Où sont passés les 15 millions de la mission d’escorte ?

Les frais de mission perçus dans le cadre des services privés indignent les agents du GCRS. Prenant l’exemple d’une mission d’escorte de sécurisation d’un site minier, situé à une soixantaine de kilomètres de Fada N’gourma, un élément CRS confie : « Vous quittez ici à 4 heures du matin (…), vous revenez à Ouaga aux environs de 22 heures et vous recevez la somme de 2500 francs CFA comme prise en charge » a-t-il déploré. Et un autre d’ajouter à ce sujet : « Quand on a rencontré le ministre de la Sécurité, il nous a fait savoir que les frais de mission s’élevaient à 10 000 francs CFA. Nous avons demandé à savoir qui prenait les 7500 francs, il nous a dit qu’il ne sait pas », a noté l’agent CRS qui semble jouer le rôle de porte-parole du groupe, soulignant ceci : « Cette mission a débuté en fin 2014, cela fait 3 ans, où sont passés les 15 millions ».
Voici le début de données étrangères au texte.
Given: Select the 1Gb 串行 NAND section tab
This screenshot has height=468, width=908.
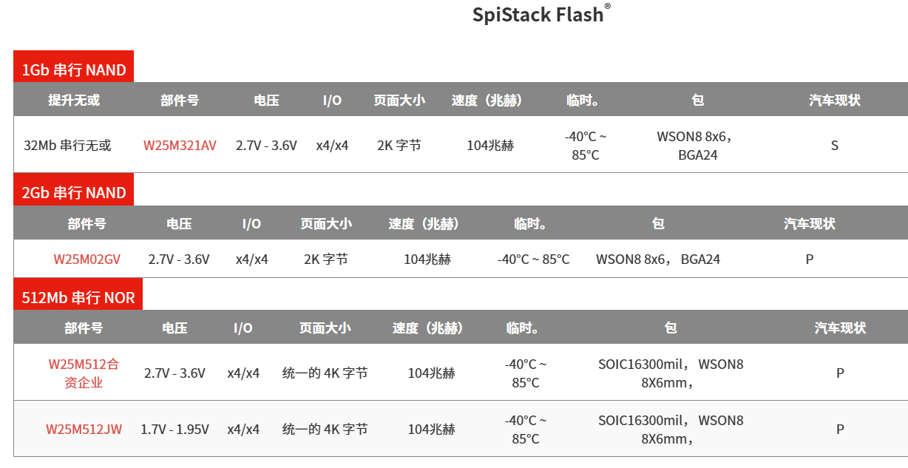Looking at the screenshot, I should [x=74, y=71].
Quid de la somme 400 000 francs… ?

Des exemples où les policiers se sentent lésés dans leurs droits, il n’en manque pas. Dans le cadre d’une prestation offerte à une église, un agent CRS confie : « Il arrive que le pasteur nous dise, la sécurité, vous avez bien travaillé, il nous donne 400 000 francs. Chez nous, si on nous donne cette somme, on est obligé de rendre compte à la hiérarchie qui elle, empoche l’argent » a-t-il dit. Puis de renchérir : « Pourtant, tout a été géré (…) on se retrouve avec 1500 francs. Ce qu’on nous donne comme pourboire, ils prennent ça, si tu réclame (…) ils ont affecté des gens pour ça » a-t-il regretté.
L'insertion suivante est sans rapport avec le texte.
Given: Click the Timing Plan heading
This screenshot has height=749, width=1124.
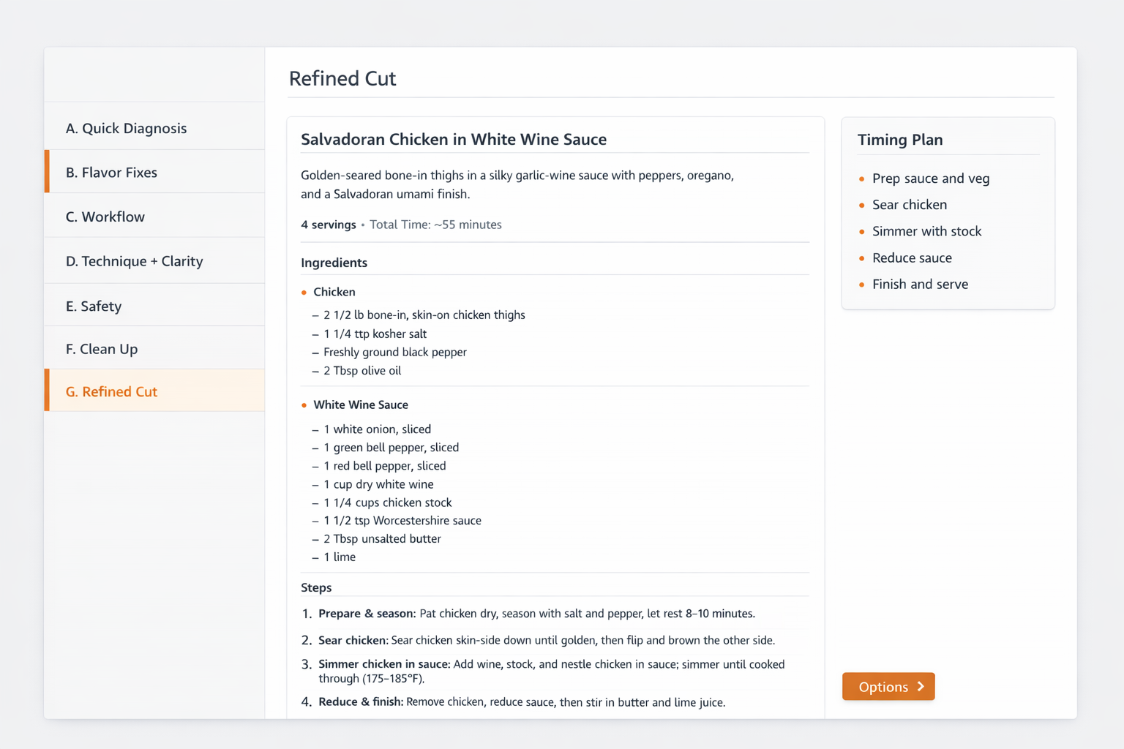Looking at the screenshot, I should [x=901, y=139].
Des prestations gratuites ?

A en croire ces agents de la police, certains frais de mission sont payés des mois, voire une année après. C’est le cas de la mine d’or de Kalsaka pour laquelle les agents soutiennent : « Vous allez effectuer une mission pour vous retrouver avec 50 000 francs CFA une année après, après avoir fait 15 jours en brousse ».

Et un autre agent GCRS de souligner qu’il existe des prestations gratuites offertes aux particuliers : « Pour un travail de 18 h à 5 h du matin pour Ludic Lydia, c’est gratuit ; on donne 2000 francs aux éléments. C’est le patron de Ludic Lydia qui voit que les éléments travaillent bien, il leur donne 2500 ou 2000 francs pour leur café ». Et le porte-parole de poursuivre : « Pour le collège Horizon international et l’hôtel Palm Beach, c’est zéro franc. A Royal Beach, ils nous doivent 24 millions. On ne peut pas comprendre, on nous paye à crédit » a-t-il lancé, consterné.

Les agents de la police soutiennent que les services privés ne seront plus assurés tant qu’ils n’auront pas gain de cause. Toutefois, disent-ils : « Ce n’est pas une grève, on n’a jamais grevé, on exprime notre mécontentement. On travaille toujours. Le mouvement concerne uniquement les services privés ». Du côté de la direction générale de la police, on nous informe que le dossier est géré par le ministre de la Sécurité et que « Ce sera difficile pour le DG de se prononcer ».